地熱発電で温泉が
枯れた例はゼロ

 これまで地熱発電が普及しなかった原因である発電コスト、国立公園の問題は解決に向かっている。だが、最後にもうひとつ、温泉地での地熱発電問題が残っている。具体的に言えば、「温泉地周辺で地熱発電所が建設されると、温泉が枯れてしまうのではないか」といった理由で、反対運動が起こるケースだ。

 ただ日本の場合、温泉が枯れる心配はない。現実に日本の地熱発電所の歴史は50年を超えるが、温泉が枯れた例はないと、江原氏は言う。

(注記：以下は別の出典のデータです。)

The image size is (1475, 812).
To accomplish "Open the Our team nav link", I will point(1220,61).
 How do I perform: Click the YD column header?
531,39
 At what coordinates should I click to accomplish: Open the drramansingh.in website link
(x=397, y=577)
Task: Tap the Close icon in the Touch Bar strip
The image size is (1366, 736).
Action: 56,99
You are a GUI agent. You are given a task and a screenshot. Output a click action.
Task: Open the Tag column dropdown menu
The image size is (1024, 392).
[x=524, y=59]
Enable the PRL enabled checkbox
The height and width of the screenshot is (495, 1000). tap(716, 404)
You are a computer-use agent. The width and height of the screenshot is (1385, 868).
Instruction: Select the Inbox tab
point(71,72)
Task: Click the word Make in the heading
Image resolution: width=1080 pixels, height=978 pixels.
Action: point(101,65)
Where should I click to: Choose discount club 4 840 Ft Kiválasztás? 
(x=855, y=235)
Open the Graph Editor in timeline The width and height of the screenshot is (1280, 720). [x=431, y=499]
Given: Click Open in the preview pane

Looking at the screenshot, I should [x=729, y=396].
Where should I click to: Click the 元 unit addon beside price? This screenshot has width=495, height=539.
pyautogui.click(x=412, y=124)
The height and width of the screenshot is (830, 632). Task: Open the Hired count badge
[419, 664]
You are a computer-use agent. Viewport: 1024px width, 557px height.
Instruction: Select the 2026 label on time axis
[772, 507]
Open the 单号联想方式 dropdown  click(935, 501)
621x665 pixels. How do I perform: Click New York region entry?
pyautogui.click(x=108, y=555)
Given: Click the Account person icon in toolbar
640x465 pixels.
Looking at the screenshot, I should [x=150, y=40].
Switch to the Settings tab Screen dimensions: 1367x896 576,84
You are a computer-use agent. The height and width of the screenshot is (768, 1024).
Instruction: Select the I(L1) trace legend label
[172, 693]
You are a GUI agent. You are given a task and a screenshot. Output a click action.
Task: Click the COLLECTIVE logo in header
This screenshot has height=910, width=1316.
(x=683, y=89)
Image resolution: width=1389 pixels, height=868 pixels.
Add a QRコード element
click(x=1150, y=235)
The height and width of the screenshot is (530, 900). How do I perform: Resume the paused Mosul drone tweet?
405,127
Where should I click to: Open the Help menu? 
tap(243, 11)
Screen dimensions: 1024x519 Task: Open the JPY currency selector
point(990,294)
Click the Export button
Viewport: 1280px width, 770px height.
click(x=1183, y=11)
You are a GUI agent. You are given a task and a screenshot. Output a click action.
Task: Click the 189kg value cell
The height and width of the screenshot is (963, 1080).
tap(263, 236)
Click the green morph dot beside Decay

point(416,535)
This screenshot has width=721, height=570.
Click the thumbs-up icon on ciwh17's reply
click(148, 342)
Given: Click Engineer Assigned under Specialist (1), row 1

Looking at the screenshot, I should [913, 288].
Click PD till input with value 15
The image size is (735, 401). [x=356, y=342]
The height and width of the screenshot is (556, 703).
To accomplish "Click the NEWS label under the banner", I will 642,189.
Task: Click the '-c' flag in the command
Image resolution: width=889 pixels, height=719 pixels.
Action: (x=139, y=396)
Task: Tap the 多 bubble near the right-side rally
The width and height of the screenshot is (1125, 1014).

「地熱発電は、地表から1~3kmにある地熱貯留層から熱を取り出します。一方、温泉は地表から100~200mの温泉帯水層という所から、温まった地下水を採取します。構造としては、温泉帯水層の下に地熱貯留層があり、その間には“キャップロック”という水を通しにくいふたの役割を果たす岩石があるので、地熱貯留層から熱を取っても温泉帯水層には直接影響しません。また、そのキャップロックが部分的に破れている場合でも、地熱貯留層から取った熱水を地下に戻して再利用するシステム(取り出される水の量と補給される水の量のバランスが取れている)が開発されているので問題はありません」

 江原氏によると、日本が地熱発電を始めて50年以上がたっているものの、温泉に悪影響を与えた例は1つもなく、むしろ近隣で温泉を掘り合うことの影響の方が大きいのだという。なぜなら、答えは単純で、温泉は同じ温泉帯水層から熱水を取り出しているからだ。

 とはいえ、温泉事業者にこうした話をしても、最終的には了承を得られないことがまだ多く、どのように理解してもらうかはなかなかに難しいようだ。

 国は、2030年度までに地熱発電で、現在の3倍にあたる150万kWを発電することを目標としており、すでに全国100ヵ所ほどで調査・発電所建設が始まっている。大規模な地熱発電(万kW級)は発電設備をつくるための調査や開発に少なくとも10年はかかってしまうが、それでもこの5月中には、秋田県湯沢市山葵沢(わさびざわ)に4万2000kWの地熱発電所が稼働することが決まっている。

 徐々にではあるが、地熱発電所を推進していくための土壌はでき始めている。将来、地熱発電のシェアが増えていくのは間違いないだろう。